Nigeria : près de 1 000 membres présumés de Boko Haram innocentés et libérés

Selon le gouverneur de l'État de Borno, les personnes libérées n'étaient pas des jihadistes de Boko Haram, mais des suspects qui ont été "blanchis des infractions reprochées".

Les détenus libérés par l\'armée nigériane se rendent à une cérémonie pour être réintégrés, à Maiduguri (Nigéria), le 27 novembre 2019
Les détenus libérés par l'armée nigériane se rendent à une cérémonie pour être réintégrés, à Maiduguri (Nigéria), le 27 novembre 2019 (AUDU MARTE / AFP)

L'armée nigériane a libéré, mercredi 27 novembre, près de 1 000 détenus soupçonnés d'appartenir à Boko Haram, après les avoir innocentés de tout lien supposé avec le groupe jihadiste. Incarcérés dans une prison militaire de la ville de Maiduguri, ils ont été confiés aux autorités civiles pour leur "réhabilitation et intégration".

Le commandant de l'armée nigériane, Olusegun Adeniyi, a déclaré lors d'une cérémonie que les personnes libérées avaient "préalablement fait l'objet d'une enquête et innocentées". Selon le gouverneur de l'État de Borno, les personnes libérées n'étaient pas des jihadistes de Boko Haram, mais des suspects qui, après enquête, ont été "blanchis des infractions reprochées"

L'armée nigériane épinglée par des groupes de défense des droits de l'homme

L'un des détenus libérés a affirmé avoir été arrêté dans la rue parce qu'il n'avait pas pu fournir de pièce d'identité valide à des soldats lors d'un contrôle. "Je n'ai jamais été membre de Boko Haram, mais j'ai passé quatre ans en détention", a-t-il déclaré aux journalistes.

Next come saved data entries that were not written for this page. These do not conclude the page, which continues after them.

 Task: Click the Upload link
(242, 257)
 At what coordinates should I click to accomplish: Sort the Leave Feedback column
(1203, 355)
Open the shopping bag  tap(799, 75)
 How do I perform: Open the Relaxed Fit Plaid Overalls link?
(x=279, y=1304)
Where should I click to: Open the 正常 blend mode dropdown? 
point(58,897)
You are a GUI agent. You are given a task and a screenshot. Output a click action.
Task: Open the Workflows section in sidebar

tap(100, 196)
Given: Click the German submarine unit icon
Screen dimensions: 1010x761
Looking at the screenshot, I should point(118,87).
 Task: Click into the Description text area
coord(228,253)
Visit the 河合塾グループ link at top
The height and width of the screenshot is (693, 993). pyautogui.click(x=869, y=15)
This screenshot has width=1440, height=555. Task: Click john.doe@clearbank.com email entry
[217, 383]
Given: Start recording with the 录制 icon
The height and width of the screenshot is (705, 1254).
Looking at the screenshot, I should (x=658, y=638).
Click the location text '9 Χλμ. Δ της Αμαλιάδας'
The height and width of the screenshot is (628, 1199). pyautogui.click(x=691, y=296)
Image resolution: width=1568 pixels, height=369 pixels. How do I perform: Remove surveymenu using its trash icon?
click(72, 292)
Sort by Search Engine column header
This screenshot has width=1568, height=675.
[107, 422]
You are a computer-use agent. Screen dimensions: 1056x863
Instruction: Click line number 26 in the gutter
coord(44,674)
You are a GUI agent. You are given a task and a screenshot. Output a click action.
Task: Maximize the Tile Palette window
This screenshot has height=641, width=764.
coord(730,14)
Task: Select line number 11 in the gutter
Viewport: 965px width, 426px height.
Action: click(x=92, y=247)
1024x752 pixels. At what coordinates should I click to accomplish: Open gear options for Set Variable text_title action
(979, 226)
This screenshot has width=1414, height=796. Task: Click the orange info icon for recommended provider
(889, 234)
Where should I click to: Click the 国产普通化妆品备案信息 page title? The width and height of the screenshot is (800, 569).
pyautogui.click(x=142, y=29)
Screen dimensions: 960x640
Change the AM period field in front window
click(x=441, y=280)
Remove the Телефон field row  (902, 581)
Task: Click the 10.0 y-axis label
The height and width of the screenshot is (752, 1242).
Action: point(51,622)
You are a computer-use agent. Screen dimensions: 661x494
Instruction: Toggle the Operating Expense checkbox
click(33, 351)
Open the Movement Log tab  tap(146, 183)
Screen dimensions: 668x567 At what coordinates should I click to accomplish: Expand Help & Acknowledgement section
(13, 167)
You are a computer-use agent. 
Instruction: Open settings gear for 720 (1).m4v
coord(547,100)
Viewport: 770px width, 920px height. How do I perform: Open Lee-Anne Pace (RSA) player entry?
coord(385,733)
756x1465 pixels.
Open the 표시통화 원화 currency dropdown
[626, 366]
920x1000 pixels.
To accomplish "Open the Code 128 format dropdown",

Des groupes de défense des droits de l'homme ont régulièrement accusé l'armée de procéder à des arrestations massives et arbitraires de citoyens innocents au cours des dix années de lutte contre l'insurrection jihadiste. En octobre, l'armée avait libéré 25 enfants après la publication d'un rapport accablant de Human Rights Watch, accusant des militaires d'être à l'origine de maltraitance et de torture à l'encontre d'enfants détenus.